Records from a dataset:
---

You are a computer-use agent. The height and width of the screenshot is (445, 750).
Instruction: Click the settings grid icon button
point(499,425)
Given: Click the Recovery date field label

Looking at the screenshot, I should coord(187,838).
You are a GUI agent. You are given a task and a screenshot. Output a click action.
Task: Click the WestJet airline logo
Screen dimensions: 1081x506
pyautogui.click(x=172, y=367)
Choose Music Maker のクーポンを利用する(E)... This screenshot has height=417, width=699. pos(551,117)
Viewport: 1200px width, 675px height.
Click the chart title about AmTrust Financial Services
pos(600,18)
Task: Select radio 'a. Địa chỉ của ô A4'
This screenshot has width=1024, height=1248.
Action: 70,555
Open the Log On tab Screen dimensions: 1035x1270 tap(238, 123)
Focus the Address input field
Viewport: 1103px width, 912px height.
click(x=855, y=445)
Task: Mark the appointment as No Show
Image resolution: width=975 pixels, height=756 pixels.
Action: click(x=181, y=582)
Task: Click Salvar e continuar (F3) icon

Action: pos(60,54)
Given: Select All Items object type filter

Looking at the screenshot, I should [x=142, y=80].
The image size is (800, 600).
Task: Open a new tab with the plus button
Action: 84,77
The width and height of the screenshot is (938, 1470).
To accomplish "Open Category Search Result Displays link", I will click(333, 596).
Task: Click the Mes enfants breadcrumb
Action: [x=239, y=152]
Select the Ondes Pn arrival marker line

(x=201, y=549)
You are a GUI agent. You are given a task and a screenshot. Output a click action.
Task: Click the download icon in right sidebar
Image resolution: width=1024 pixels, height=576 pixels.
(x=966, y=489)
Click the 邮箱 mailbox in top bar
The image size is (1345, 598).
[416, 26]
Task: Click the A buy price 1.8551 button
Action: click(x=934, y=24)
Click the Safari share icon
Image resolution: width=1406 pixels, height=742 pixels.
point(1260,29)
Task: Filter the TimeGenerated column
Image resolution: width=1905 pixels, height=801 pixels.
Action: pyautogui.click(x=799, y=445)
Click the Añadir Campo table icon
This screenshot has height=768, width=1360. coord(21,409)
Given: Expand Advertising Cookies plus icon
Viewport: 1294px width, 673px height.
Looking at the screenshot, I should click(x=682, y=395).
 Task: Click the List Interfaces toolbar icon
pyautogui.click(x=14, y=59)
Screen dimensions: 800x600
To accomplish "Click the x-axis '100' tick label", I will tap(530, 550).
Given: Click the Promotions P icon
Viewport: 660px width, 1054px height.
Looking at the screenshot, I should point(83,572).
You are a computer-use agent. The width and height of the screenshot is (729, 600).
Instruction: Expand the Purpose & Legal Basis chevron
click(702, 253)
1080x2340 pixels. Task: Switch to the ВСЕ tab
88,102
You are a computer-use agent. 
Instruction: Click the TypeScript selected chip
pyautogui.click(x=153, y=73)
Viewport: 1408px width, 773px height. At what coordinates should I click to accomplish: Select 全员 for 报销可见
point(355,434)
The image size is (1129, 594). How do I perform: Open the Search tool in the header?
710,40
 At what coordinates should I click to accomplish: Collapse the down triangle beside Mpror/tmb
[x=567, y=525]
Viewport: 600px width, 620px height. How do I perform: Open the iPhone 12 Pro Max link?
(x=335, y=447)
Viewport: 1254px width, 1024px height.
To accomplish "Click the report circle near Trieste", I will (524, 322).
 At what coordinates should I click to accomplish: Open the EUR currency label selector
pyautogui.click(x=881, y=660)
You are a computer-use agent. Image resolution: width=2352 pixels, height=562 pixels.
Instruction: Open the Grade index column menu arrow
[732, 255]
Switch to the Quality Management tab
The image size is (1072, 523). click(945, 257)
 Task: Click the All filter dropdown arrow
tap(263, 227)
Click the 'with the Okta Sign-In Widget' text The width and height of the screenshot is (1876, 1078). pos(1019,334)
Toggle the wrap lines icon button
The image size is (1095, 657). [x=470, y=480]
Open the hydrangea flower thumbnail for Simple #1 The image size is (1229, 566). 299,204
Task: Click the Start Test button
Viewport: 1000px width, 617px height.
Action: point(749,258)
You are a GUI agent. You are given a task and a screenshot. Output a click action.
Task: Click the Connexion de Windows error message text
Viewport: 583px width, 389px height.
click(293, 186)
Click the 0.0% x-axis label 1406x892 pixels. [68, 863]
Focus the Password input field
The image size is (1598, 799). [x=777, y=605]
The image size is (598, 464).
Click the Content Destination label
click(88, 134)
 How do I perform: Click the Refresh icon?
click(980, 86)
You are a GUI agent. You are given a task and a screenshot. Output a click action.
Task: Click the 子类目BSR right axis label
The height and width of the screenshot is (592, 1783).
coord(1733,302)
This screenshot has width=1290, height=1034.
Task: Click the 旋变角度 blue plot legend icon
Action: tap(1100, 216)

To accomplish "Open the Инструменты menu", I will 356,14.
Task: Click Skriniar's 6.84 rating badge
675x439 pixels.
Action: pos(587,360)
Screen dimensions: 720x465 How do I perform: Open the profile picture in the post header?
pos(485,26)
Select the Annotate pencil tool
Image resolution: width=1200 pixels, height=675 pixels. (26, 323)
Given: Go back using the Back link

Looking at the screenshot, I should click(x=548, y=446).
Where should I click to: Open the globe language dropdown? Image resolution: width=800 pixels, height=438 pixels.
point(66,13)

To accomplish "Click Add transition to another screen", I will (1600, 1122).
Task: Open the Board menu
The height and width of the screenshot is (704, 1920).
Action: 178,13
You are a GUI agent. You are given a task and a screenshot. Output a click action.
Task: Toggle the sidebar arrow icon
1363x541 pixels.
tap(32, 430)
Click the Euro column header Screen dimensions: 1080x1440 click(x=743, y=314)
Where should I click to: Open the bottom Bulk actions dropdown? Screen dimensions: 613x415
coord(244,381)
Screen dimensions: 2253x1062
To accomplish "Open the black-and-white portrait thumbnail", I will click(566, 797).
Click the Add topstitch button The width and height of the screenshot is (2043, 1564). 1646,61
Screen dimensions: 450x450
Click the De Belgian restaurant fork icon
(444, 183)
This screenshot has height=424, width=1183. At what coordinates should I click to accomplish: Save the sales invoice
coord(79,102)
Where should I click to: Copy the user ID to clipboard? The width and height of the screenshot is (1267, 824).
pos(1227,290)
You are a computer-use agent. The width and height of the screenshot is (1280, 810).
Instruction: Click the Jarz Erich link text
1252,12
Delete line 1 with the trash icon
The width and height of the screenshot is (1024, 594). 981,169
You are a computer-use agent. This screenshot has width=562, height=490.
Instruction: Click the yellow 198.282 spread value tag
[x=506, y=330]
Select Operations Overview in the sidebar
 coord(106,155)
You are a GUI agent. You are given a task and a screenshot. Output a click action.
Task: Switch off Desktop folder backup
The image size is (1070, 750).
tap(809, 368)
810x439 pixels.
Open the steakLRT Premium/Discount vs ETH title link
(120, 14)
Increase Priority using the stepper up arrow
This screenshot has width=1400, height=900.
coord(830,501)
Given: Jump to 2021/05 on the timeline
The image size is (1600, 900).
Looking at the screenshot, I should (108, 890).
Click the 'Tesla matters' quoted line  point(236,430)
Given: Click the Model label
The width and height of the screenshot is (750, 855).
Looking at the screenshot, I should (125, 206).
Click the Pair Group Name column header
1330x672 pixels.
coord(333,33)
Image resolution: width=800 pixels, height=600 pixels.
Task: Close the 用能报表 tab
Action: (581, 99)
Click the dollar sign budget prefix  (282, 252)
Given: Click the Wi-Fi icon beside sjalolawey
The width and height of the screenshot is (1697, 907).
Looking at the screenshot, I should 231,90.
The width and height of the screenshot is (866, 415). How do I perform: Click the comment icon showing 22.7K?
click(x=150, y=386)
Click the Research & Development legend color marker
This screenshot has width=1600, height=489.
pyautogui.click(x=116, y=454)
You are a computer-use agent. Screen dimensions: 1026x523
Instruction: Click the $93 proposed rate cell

---

Problem to work on →
Among the records above, a stretch begins at the line containing "You are a computer-use agent. Image" and ends at the line containing "Task: Click the Connexion". Restate that stretch word for word, and nothing else.

Output below →
You are a computer-use agent. Image resolution: width=2352 pixels, height=562 pixels.
Instruction: Open the Grade index column menu arrow
[732, 255]
Switch to the Quality Management tab
The image size is (1072, 523). click(945, 257)
 Task: Click the All filter dropdown arrow
tap(263, 227)
Click the 'with the Okta Sign-In Widget' text The width and height of the screenshot is (1876, 1078). pos(1019,334)
Toggle the wrap lines icon button
The image size is (1095, 657). [x=470, y=480]
Open the hydrangea flower thumbnail for Simple #1 The image size is (1229, 566). 299,204
Task: Click the Start Test button
Viewport: 1000px width, 617px height.
Action: point(749,258)
You are a GUI agent. You are given a task and a screenshot. Output a click action.
Task: Click the Connexion de Windows error message text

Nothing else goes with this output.